- _Aim of the task_:
For the material below, output exactly the span from the line with "Task: Click the" to the line with "This screenshot has width=560, height=407.", including both, and nothing besides.

- _Material for the task_:
----------

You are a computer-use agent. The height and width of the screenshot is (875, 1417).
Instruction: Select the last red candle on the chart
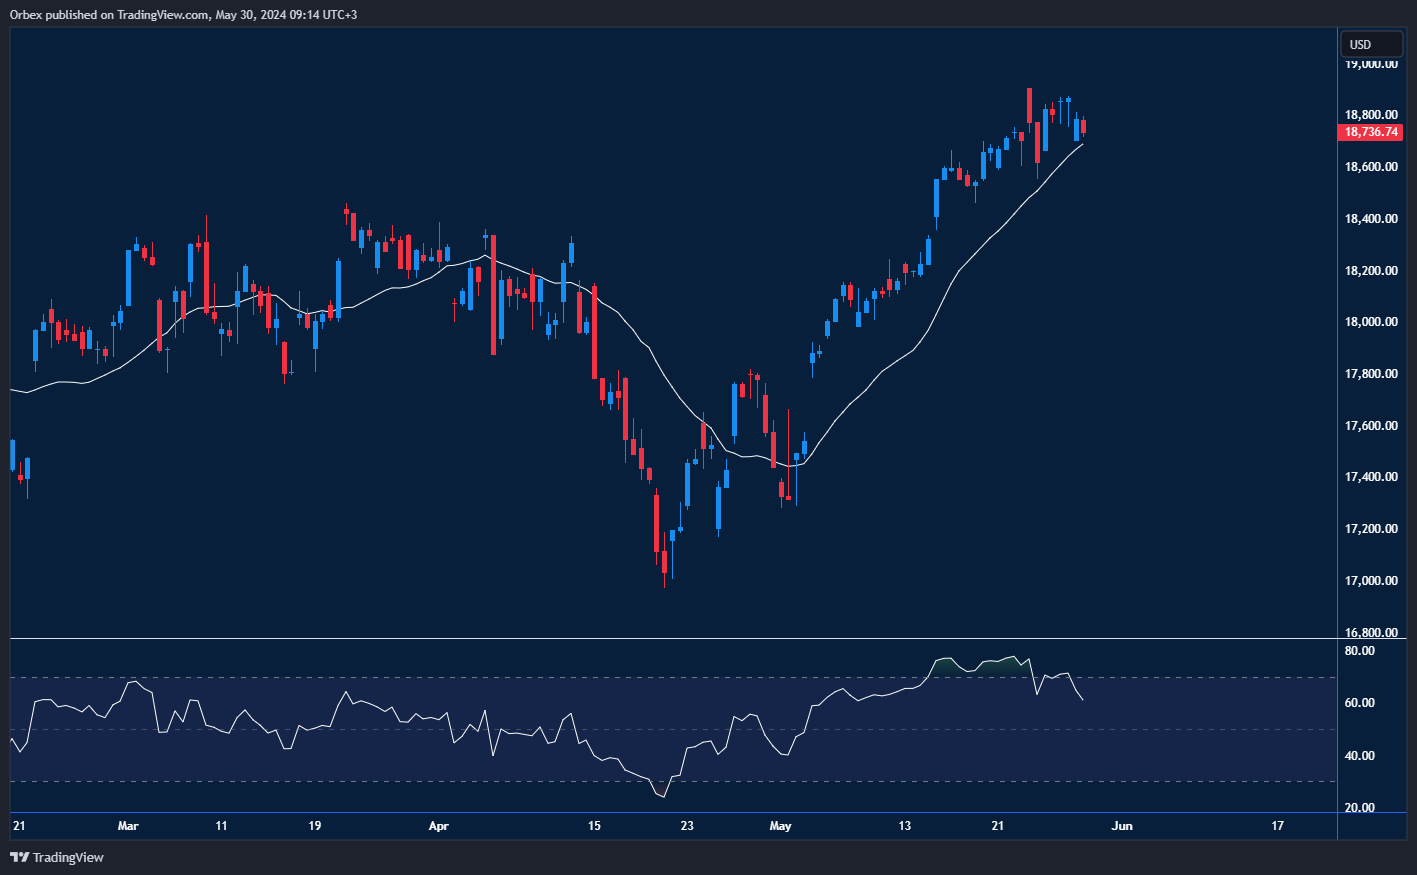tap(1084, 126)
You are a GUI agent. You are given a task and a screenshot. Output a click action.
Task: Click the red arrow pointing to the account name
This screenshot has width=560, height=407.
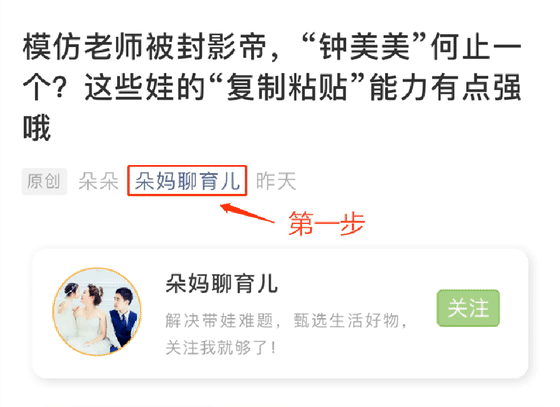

----------

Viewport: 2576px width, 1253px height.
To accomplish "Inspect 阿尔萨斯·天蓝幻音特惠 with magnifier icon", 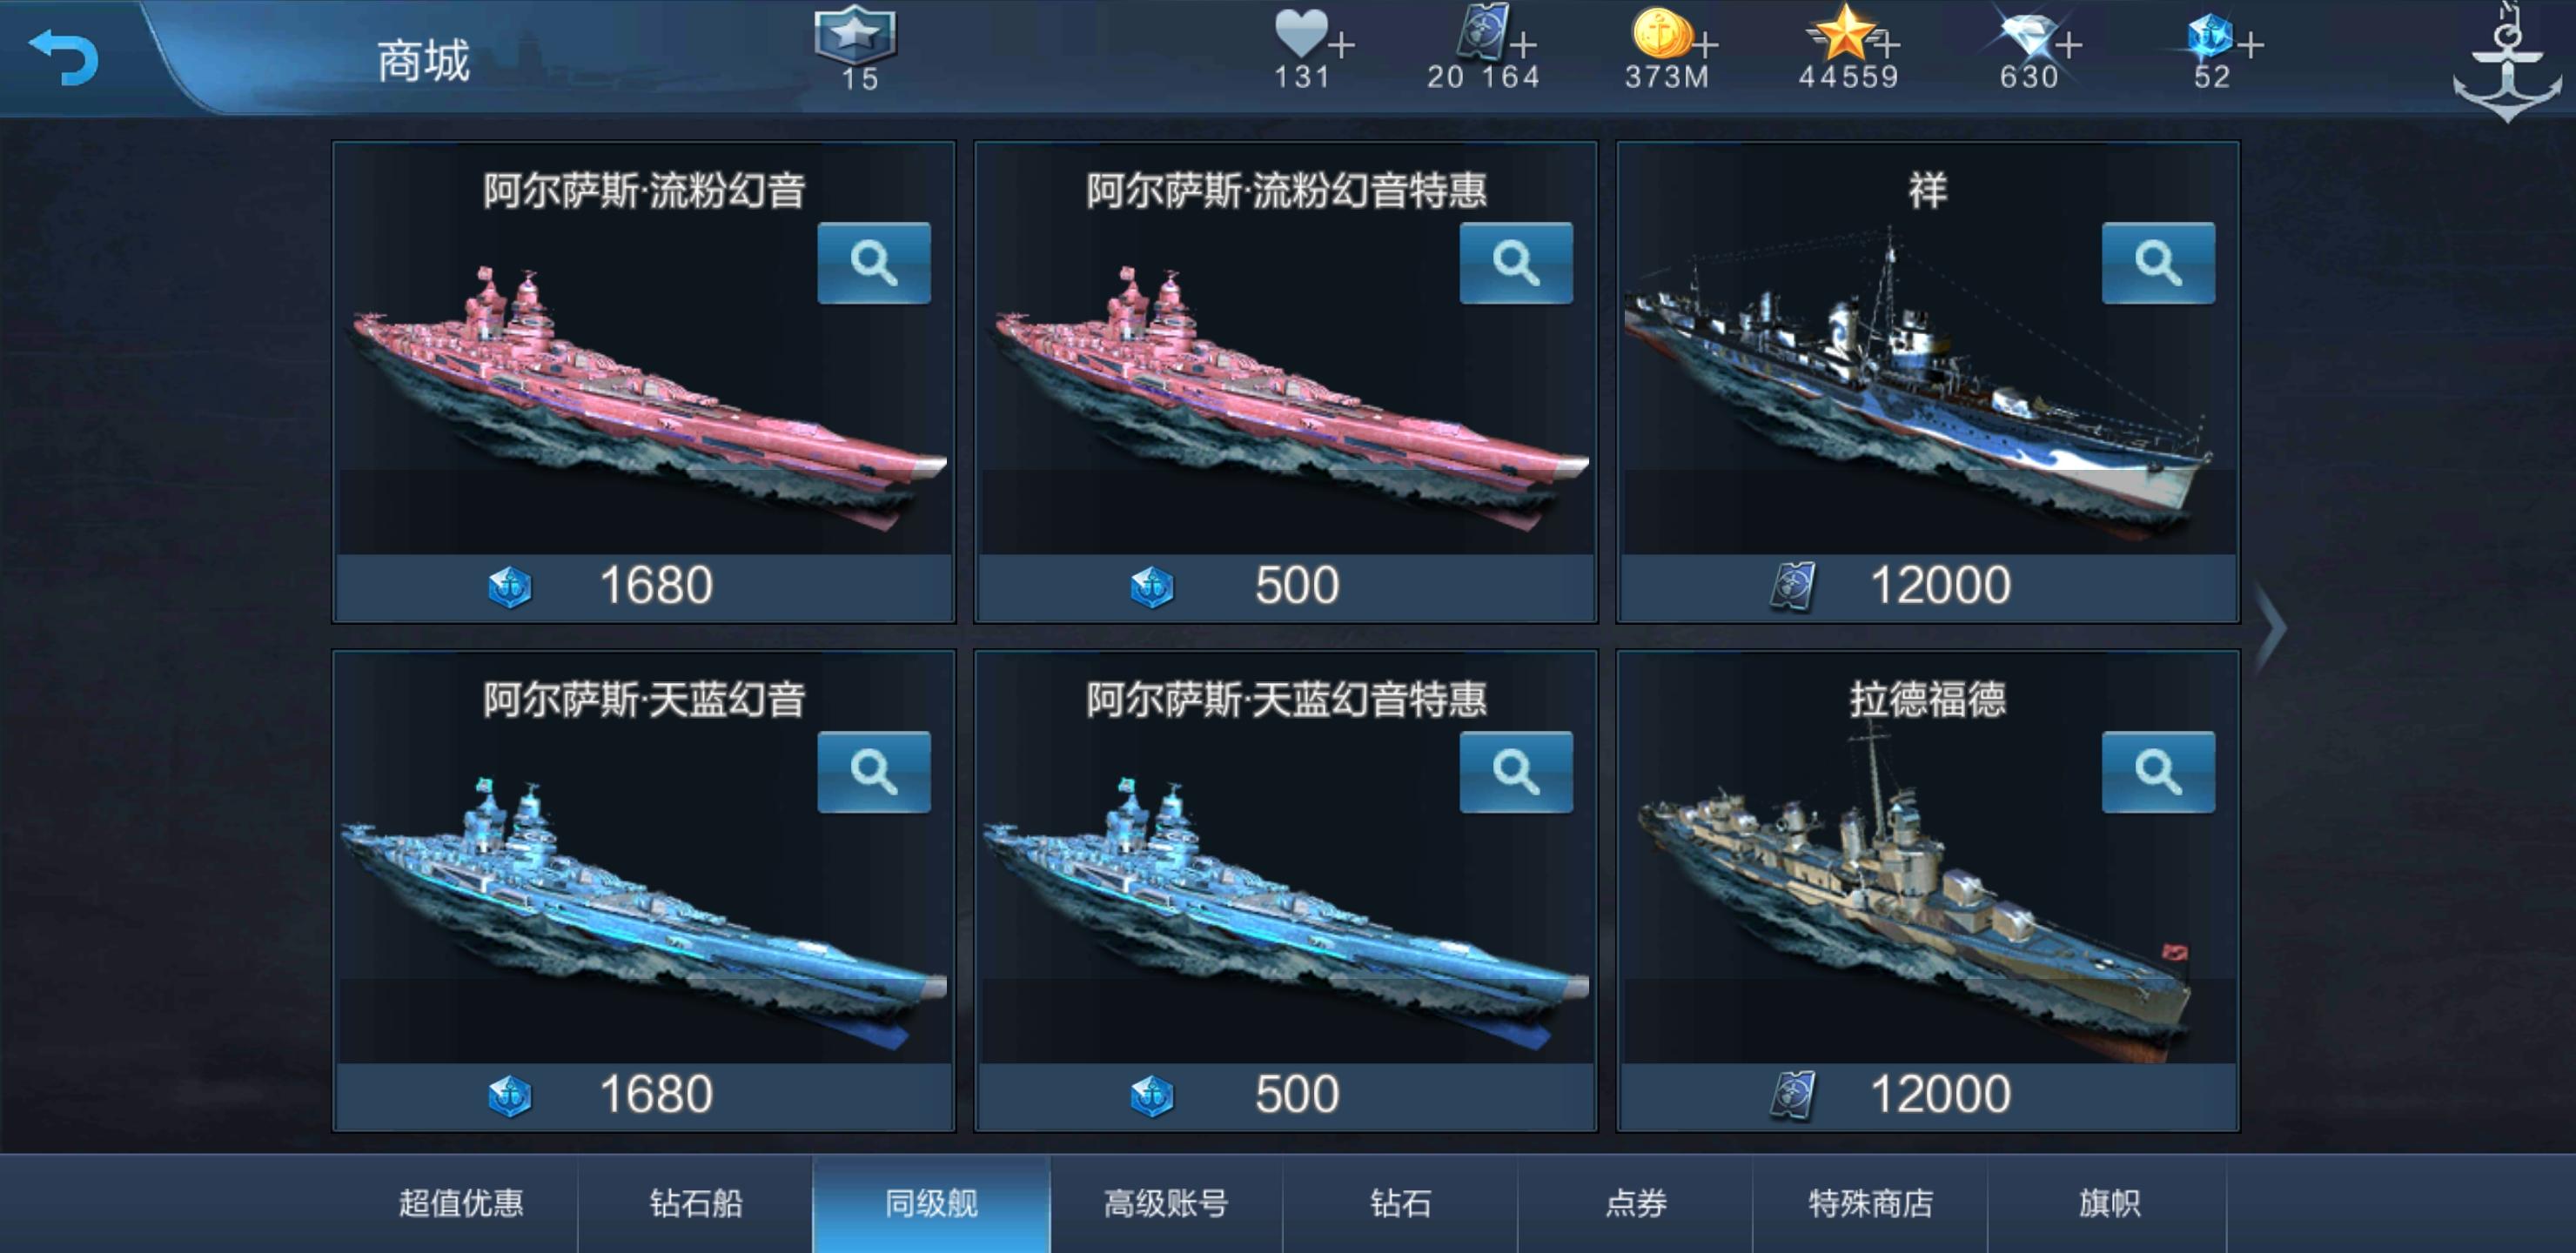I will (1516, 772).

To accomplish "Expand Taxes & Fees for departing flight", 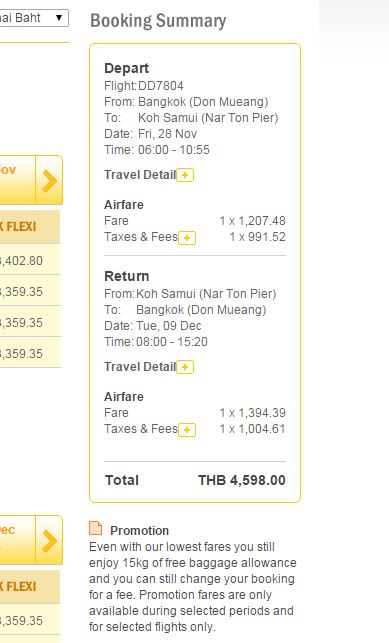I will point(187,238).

----------

- _Exercise solution_:
Task: Click the red arrow pointing to the account name
This screenshot has width=560, height=407.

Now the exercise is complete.